Sexually transmitted diseases
Finney has been writing a lot more non-fiction recently and her enquiring mind takes her in all sorts of directions; when she was the editor of the European Journal of Sexually Transmitted Diseases — “a bloody interesting job to have in the early 80s because of HIV” — she would browse St Mary’s Hospital Medical School library after clocking off. Data she discovered in that library eventually informed her book 3 Steps To A Great Eating Habit in which she argues that eating disorders are a physiological reaction to a restriction of calories rather than a manifestation of deep psychological problems.
“There’s been more research since I wrote that book and I need to rewrite it to catch up,” she says, getting out a small black Filofax and adding it to her to do list. As with everything else, she’s quite matter-of-fact about her struggles with bulimia and compulsive eating, and she drops in that she had a stroke three years ago. You wouldn’t know it, but then again she does have a third dan black belt in taekwondo.

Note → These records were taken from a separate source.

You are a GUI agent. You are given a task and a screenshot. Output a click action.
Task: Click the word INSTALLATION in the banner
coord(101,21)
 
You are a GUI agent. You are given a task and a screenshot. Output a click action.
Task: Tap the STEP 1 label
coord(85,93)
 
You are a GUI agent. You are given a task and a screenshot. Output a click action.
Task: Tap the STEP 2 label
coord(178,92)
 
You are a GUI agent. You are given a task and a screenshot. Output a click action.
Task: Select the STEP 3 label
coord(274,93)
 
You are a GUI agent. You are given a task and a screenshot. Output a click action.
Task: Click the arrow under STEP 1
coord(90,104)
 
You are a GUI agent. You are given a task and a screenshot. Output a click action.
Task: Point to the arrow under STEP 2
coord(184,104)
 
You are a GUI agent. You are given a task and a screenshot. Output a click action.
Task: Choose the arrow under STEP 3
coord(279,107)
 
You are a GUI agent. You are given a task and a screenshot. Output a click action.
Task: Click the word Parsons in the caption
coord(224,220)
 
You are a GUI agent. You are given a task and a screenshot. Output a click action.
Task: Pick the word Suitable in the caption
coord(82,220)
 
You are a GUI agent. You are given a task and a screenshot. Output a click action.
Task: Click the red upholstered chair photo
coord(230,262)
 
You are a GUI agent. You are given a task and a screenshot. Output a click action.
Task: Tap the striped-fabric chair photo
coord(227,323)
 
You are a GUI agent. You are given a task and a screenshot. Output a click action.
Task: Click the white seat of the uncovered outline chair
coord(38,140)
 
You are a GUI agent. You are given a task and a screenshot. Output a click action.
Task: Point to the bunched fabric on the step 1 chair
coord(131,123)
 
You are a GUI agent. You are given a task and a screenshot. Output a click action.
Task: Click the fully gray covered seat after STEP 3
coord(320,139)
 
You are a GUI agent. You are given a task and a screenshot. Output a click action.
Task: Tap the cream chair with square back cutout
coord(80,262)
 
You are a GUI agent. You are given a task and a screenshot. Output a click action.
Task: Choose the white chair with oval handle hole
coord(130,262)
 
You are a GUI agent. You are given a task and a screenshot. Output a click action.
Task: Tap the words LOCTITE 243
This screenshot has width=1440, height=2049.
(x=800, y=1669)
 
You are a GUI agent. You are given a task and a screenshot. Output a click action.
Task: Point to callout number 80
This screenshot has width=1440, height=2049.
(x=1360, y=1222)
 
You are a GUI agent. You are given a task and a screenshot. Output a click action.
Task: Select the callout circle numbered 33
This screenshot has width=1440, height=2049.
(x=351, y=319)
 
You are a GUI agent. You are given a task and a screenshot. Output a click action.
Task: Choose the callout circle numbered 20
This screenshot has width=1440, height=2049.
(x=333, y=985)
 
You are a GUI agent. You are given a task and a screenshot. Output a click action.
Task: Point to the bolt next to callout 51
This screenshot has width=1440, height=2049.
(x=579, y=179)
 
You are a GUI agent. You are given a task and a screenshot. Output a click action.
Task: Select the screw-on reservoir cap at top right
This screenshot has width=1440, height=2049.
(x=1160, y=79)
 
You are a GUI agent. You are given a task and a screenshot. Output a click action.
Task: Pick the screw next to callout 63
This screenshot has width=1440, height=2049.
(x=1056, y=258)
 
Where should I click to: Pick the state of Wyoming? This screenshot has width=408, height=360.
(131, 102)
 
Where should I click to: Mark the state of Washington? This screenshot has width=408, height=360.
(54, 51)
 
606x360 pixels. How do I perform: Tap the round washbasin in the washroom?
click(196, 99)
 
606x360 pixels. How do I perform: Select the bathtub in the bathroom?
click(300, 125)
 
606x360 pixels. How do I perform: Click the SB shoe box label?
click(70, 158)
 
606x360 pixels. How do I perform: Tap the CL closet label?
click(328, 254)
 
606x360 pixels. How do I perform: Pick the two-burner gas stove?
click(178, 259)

“My right hand and my right leg are weaker than my left side which is very annoying and it means that I’ve strained my rotator cuff muscles here [she points to her shoulder] because I was doing press-ups and I did too many, stupid.” Finney already had synaesthesia before the stroke, where food would give her physical sensations, but the stroke changed her perception of taste so that now sugar tastes unpleasant, which she’s rather pleased about.
Notoriously difficult language
There's a bewildering array of projects on the go. Finney lives in Hungary where she is researching her mother’s adventures during the war — “she was very lucky for a little girl with Jewish antecedents” — while learning the notoriously difficult language (she already knows French and Spanish). She’s on the second draft of something she refers to as Alt History, but she won’t tell me about that, and she’s working on her various fiction series, with at least three more books in the Enys series to go, which follow an Elizabethan lawyer who solves crimes.
Finney has just finished the second one, Priced Above Rubies, which will be published soon [has just been published - Ed.] by Climbing Tree Books. Finney doesn’t drive much, she says, because she tends to visualise things she’s thinking about and forget the road. She says Elizabethans lived more vividly than we do, but I’m not sure many of them could have given her mind’s eye much of a run for its money.
I am a bit jealous — who wouldn’t want to walk around enthralled in an imagination that’s been stoked by nearly six decades of voracious reading and thought? “It’s a nice life,” she says, as I drop her off.